*Task directions*: Transcribe all the entries word for word, skipping the pictures.
- - - - - - -
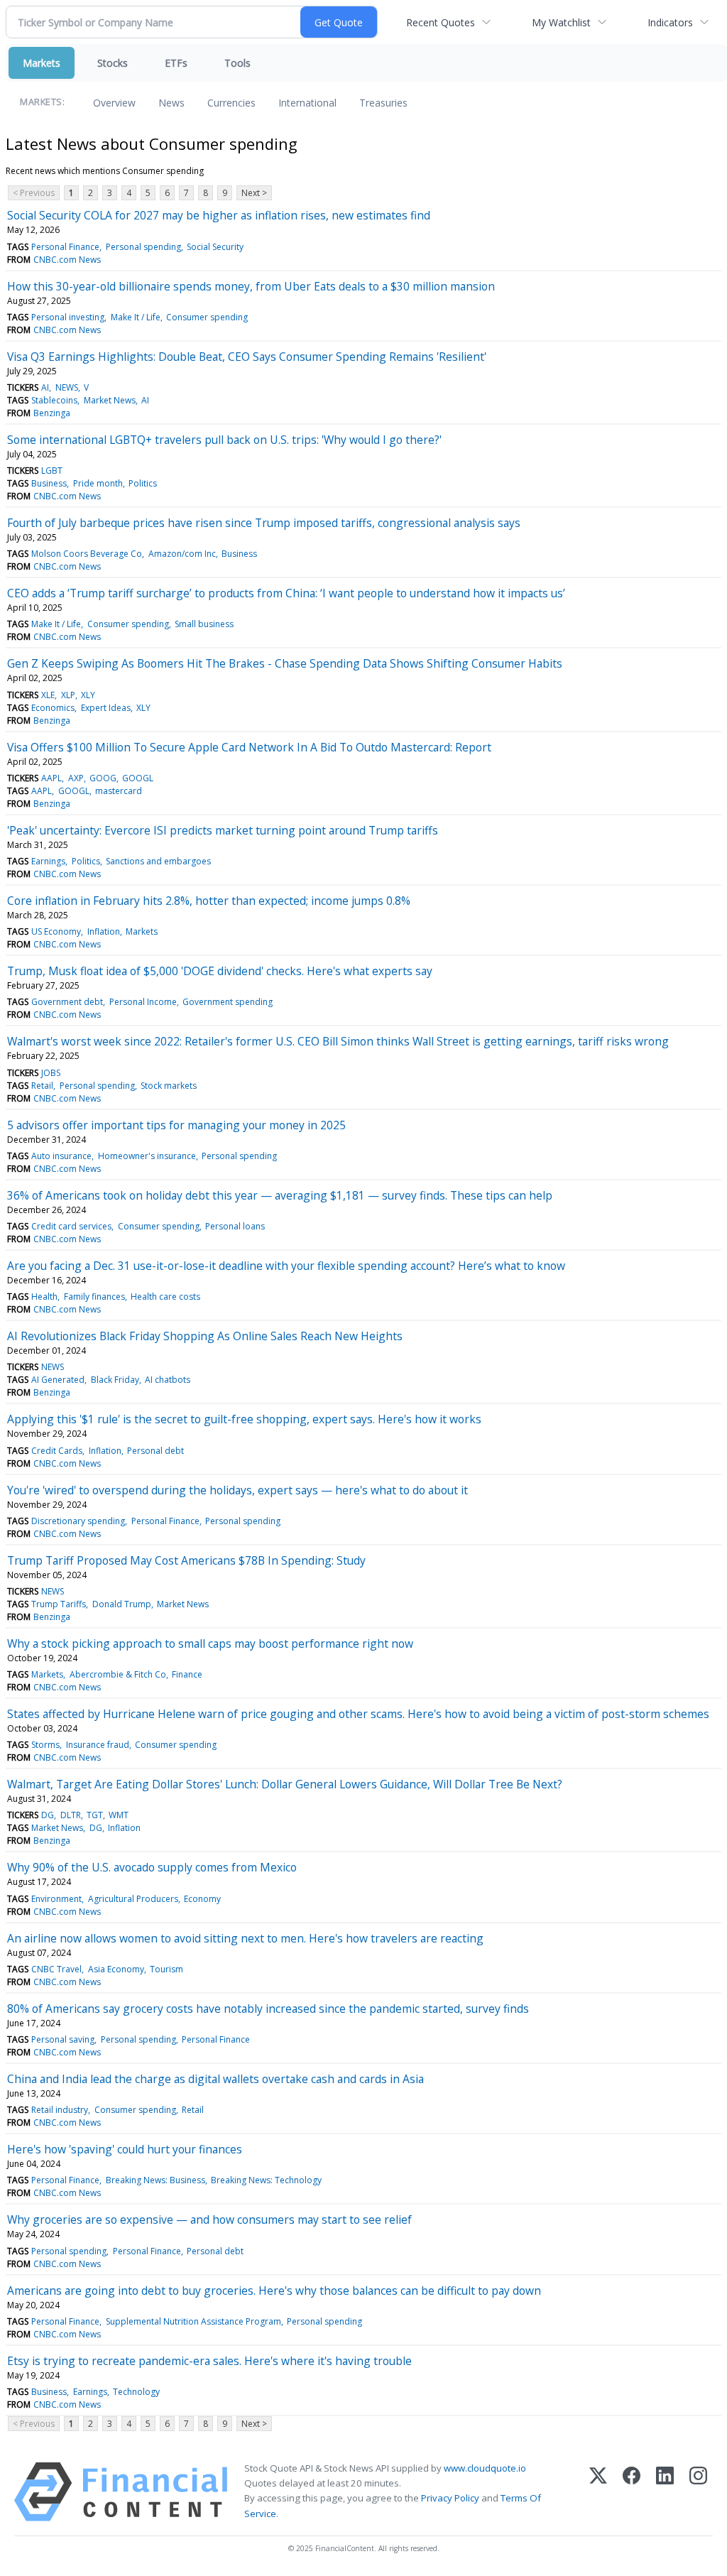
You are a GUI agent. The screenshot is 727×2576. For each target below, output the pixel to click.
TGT (95, 1815)
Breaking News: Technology (266, 2180)
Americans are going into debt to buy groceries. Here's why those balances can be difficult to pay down (274, 2290)
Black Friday (115, 1380)
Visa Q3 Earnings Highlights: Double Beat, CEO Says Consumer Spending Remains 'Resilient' (246, 356)
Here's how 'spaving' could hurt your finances (124, 2149)
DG (47, 1815)
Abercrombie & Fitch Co (118, 1674)
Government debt (67, 1002)
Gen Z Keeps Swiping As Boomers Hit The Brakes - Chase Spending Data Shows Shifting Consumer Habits (284, 663)
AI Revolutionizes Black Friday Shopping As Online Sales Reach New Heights (205, 1336)
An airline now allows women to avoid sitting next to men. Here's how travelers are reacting (245, 1938)
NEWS (66, 387)
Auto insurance (61, 1156)
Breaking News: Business (155, 2180)
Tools (237, 63)
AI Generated (57, 1380)
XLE (48, 695)
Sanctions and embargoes (158, 861)
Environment (56, 1899)
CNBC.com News (67, 260)
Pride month (98, 483)
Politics (143, 483)
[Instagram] (698, 2492)
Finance (187, 1674)
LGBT (51, 470)
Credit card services (71, 1226)
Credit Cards (56, 1451)
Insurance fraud (97, 1745)
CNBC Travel (56, 1969)
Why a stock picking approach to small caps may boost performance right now (210, 1643)
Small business (204, 624)
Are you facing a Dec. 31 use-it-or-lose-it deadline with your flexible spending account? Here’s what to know (286, 1265)
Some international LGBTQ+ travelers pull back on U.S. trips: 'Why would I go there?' (224, 439)
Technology (136, 2392)
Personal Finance (65, 247)
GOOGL (137, 778)
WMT (119, 1815)
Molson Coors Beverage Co (86, 554)
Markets (41, 63)
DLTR (70, 1815)
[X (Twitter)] (598, 2492)
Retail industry (59, 2110)
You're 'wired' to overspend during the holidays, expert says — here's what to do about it (237, 1490)
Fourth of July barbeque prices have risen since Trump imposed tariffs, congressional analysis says (263, 523)
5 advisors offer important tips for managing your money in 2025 (176, 1125)
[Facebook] (631, 2492)
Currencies (231, 102)
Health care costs (165, 1296)
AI (45, 387)
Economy (202, 1899)
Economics (53, 708)
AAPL (51, 778)
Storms (45, 1745)
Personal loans (235, 1226)
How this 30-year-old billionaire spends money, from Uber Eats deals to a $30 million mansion (251, 286)
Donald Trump (121, 1604)
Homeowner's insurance (147, 1156)
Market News (110, 400)
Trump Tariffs (58, 1604)
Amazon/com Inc (182, 554)
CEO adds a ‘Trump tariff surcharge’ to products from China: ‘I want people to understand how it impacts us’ (286, 593)
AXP (76, 778)
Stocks (112, 63)
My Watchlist (561, 22)
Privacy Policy (450, 2497)
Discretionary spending (78, 1521)
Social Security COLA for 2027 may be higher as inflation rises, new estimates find (218, 215)
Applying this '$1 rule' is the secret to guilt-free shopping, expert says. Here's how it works (244, 1419)
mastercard (118, 791)
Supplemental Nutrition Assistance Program (193, 2321)
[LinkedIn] (664, 2492)
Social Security (215, 247)
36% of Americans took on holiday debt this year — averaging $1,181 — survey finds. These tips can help (279, 1195)
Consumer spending (207, 317)
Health (44, 1296)
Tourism (166, 1969)
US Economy (56, 931)
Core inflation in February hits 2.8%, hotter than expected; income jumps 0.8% (208, 900)
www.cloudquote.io (485, 2468)
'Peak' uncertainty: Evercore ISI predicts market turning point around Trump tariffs (222, 830)
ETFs (176, 63)
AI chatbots (167, 1380)
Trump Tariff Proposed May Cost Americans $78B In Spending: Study (186, 1560)
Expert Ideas (106, 708)
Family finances (94, 1296)
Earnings (48, 861)
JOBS (50, 1073)
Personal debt (155, 1451)
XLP (68, 695)
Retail (42, 1086)
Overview (114, 102)
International (307, 102)
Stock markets (169, 1086)
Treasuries (383, 102)
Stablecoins (54, 400)
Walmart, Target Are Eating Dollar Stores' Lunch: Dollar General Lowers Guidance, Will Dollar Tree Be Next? (284, 1784)
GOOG (102, 778)
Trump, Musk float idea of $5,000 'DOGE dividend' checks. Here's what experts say (219, 971)
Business (49, 483)
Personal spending (143, 247)
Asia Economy (116, 1969)
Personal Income (143, 1002)
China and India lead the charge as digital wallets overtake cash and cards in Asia (215, 2079)
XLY (88, 695)
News (171, 102)
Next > (254, 193)
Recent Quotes (440, 22)
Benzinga (51, 413)
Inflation (103, 931)
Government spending (227, 1002)
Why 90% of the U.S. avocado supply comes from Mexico (152, 1867)
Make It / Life (135, 317)
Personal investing (67, 317)
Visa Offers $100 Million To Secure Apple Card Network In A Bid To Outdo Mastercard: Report (249, 747)
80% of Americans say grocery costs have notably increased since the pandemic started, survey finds (268, 2008)
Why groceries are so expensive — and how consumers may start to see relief (209, 2219)
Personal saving (62, 2039)
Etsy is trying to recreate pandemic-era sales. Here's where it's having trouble (209, 2361)
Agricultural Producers (133, 1899)
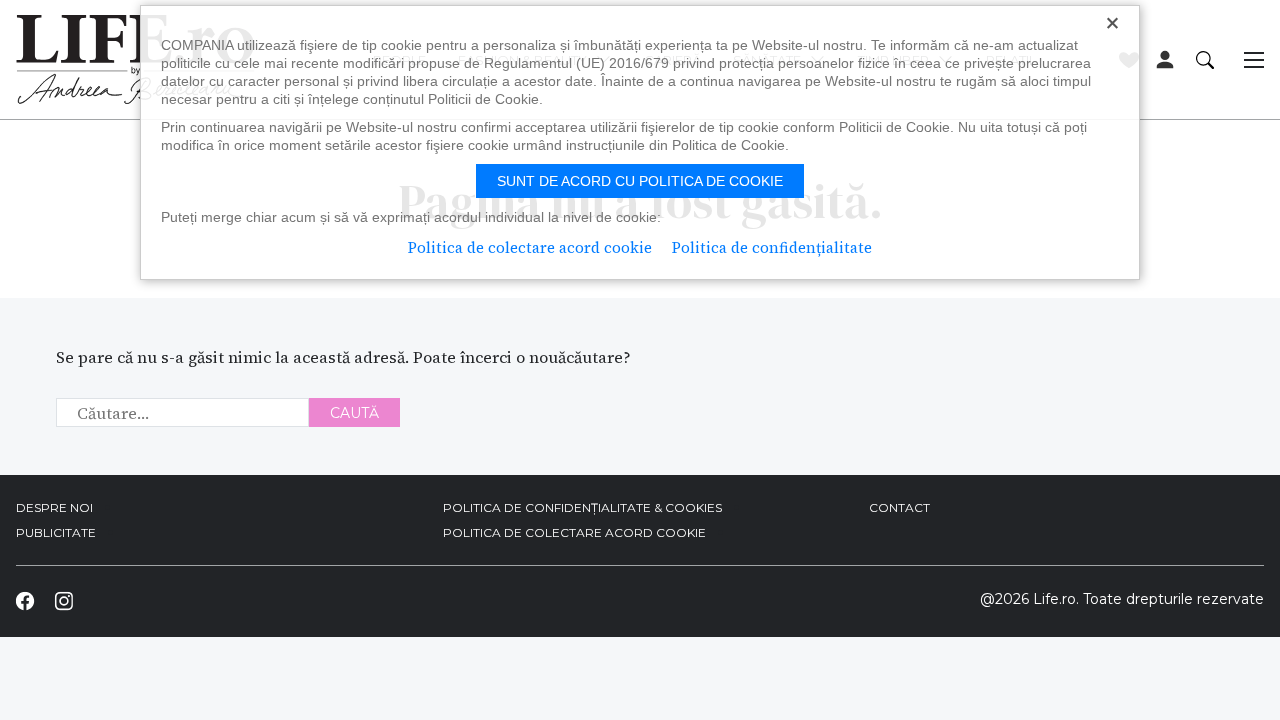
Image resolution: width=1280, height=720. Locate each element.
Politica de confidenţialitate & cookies (582, 507)
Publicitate (56, 532)
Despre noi (54, 507)
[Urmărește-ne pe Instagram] (63, 601)
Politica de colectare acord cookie (574, 532)
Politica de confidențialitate (772, 247)
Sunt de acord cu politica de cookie (640, 181)
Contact (899, 507)
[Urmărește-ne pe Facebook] (25, 601)
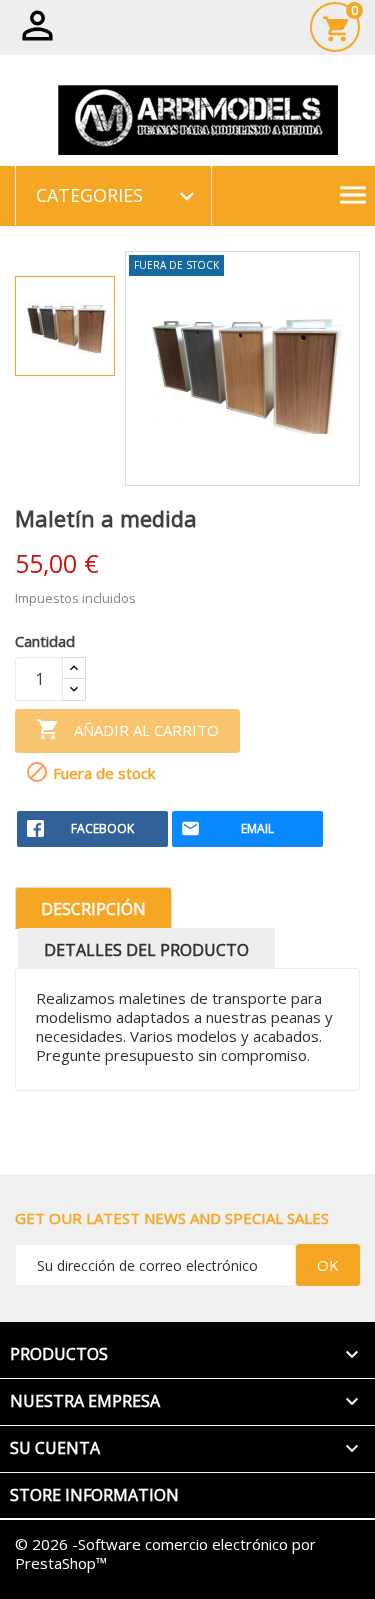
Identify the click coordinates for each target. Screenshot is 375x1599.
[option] (65, 326)
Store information (94, 1495)
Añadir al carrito (127, 729)
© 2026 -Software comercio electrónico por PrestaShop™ (165, 1553)
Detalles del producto (146, 950)
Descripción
- - - - - - -
*Result of the exercise*:
You are a GUI agent. The screenshot is 727×2576. For each target below, output the pixel to click.
TGT (95, 1815)
Breaking News: Technology (266, 2180)
Americans are going into debt to buy groceries. Here's why those balances can be difficult to pay down (274, 2290)
Black Friday (115, 1380)
Visa Q3 Earnings Highlights: Double Beat, CEO Says Consumer Spending Remains 'Resilient' (246, 356)
Here's how 'spaving' could hurt your finances (124, 2149)
DG (47, 1815)
Abercrombie & Fitch Co (118, 1674)
Government debt (67, 1002)
Gen Z Keeps Swiping As Boomers Hit The Brakes - Chase Spending Data Shows Shifting Consumer Habits (284, 663)
AI Revolutionizes Black Friday Shopping As Online Sales Reach New Heights (205, 1336)
An airline now allows women to avoid sitting next to men. Here's how travelers are reacting (245, 1938)
NEWS (66, 387)
Auto insurance (61, 1156)
Breaking News: Business (155, 2180)
Tools (237, 63)
AI Generated (57, 1380)
XLE (48, 695)
Sanctions and embargoes (158, 861)
Environment (56, 1899)
CNBC.com News (67, 260)
Pride month (98, 483)
Politics (143, 483)
[Instagram] (698, 2492)
Finance (187, 1674)
LGBT (51, 470)
Credit card services (71, 1226)
Credit Cards (56, 1451)
Insurance fraud (97, 1745)
CNBC Travel (56, 1969)
Why a stock picking approach to small caps may boost performance right now (210, 1643)
Small business (204, 624)
Are you facing a Dec. 31 use-it-or-lose-it deadline with your flexible spending account? Here’s what to know (286, 1265)
Some international LGBTQ+ travelers pull back on U.S. trips: 'Why would I go there?' (224, 439)
Technology (136, 2392)
Personal Finance (65, 247)
GOOGL (137, 778)
WMT (119, 1815)
Molson Coors Beverage Co (86, 554)
Markets (41, 63)
DLTR (70, 1815)
[X (Twitter)] (598, 2492)
Retail industry (59, 2110)
You're 'wired' to overspend during the holidays, expert says — here's what to do about it (237, 1490)
Fourth of July barbeque prices have risen since Trump imposed tariffs, congressional analysis says (263, 523)
5 advisors offer important tips for managing your money in 2025 (176, 1125)
[Facebook] (631, 2492)
Currencies (231, 102)
Health care costs (165, 1296)
AI (45, 387)
Economy (202, 1899)
Economics (53, 708)
AAPL (51, 778)
Storms (45, 1745)
Personal loans (235, 1226)
How this 30-year-old billionaire spends money, from Uber Eats deals to a $30 million mansion (251, 286)
Donald Trump (121, 1604)
Homeowner's insurance (147, 1156)
Market News (110, 400)
Trump Tariffs (58, 1604)
Amazon/com Inc (182, 554)
CEO adds a ‘Trump tariff surcharge’ to products from China: ‘I want people to understand how it impacts us’ (286, 593)
AXP (76, 778)
Stocks (112, 63)
My Watchlist (561, 22)
Privacy Policy (450, 2497)
Discretionary spending (78, 1521)
Social Security COLA for 2027 may be higher as inflation rises, new estimates find (218, 215)
Applying this '$1 rule' is the secret to guilt-free shopping, expert says. Here's how it works (244, 1419)
mastercard (118, 791)
Supplemental Nutrition Assistance Program (193, 2321)
[LinkedIn] (664, 2492)
Social Security (215, 247)
36% of Americans took on holiday debt this year — averaging $1,181 — survey finds. These tips can help (279, 1195)
Consumer spending (207, 317)
Health (44, 1296)
Tourism (166, 1969)
US Economy (56, 931)
Core inflation in February hits 2.8%, hotter than expected; income jumps 0.8% (208, 900)
www.cloudquote.io (485, 2468)
'Peak' uncertainty: Evercore ISI predicts market turning point around Trump tariffs (222, 830)
ETFs (176, 63)
AI chatbots (167, 1380)
Trump Tariff Proposed May Cost Americans $78B In Spending: Study (186, 1560)
Expert Ideas (106, 708)
Family finances (94, 1296)
Earnings (48, 861)
JOBS (50, 1073)
Personal debt (155, 1451)
XLP (68, 695)
Retail (42, 1086)
Overview (114, 102)
International (307, 102)
Stock markets (169, 1086)
Treasuries (383, 102)
Stablecoins (54, 400)
Walmart, Target Are Eating Dollar Stores' Lunch: Dollar General Lowers Guidance, Will Dollar Tree Be Next? (284, 1784)
GOOG (102, 778)
Trump, Musk float idea of $5,000 'DOGE dividend' checks. Here's what experts say (219, 971)
Business (49, 483)
Personal spending (143, 247)
Asia Economy (116, 1969)
Personal Income (143, 1002)
China and India lead the charge as digital wallets overtake cash and cards in Asia (215, 2079)
XLY (88, 695)
News (171, 102)
Next > (254, 193)
Recent Quotes (440, 22)
Benzinga (51, 413)
Inflation (103, 931)
Government spending (227, 1002)
Why 90% of the U.S. avocado supply comes from Mexico (152, 1867)
Make It / Life (135, 317)
Personal investing (67, 317)
Visa Offers $100 Million To Secure Apple Card Network In A Bid To Outdo Mastercard: Report (249, 747)
80% of Americans say grocery costs have notably increased since the pandemic started, survey finds (268, 2008)
Why groceries are so expensive — and how consumers may start to see relief (209, 2219)
Personal saving (62, 2039)
Etsy is trying to recreate pandemic-era sales. Here's where it's having trouble (209, 2361)
Agricultural Producers (133, 1899)
Image resolution: width=1280, height=720. Locate each element.
Politica de confidenţialitate & cookies (582, 507)
Publicitate (56, 532)
Despre noi (54, 507)
[Urmărește-ne pe Instagram] (63, 601)
Politica de colectare acord cookie (574, 532)
Politica de confidențialitate (772, 247)
Sunt de acord cu politica de cookie (640, 181)
Contact (899, 507)
[Urmărește-ne pe Facebook] (25, 601)
Identify the click coordinates for each target. Screenshot is 375x1599.
[option] (65, 326)
Store information (94, 1495)
Añadir al carrito (127, 729)
© 2026 -Software comercio electrónico por PrestaShop™ (165, 1553)
Detalles del producto (146, 950)
Descripción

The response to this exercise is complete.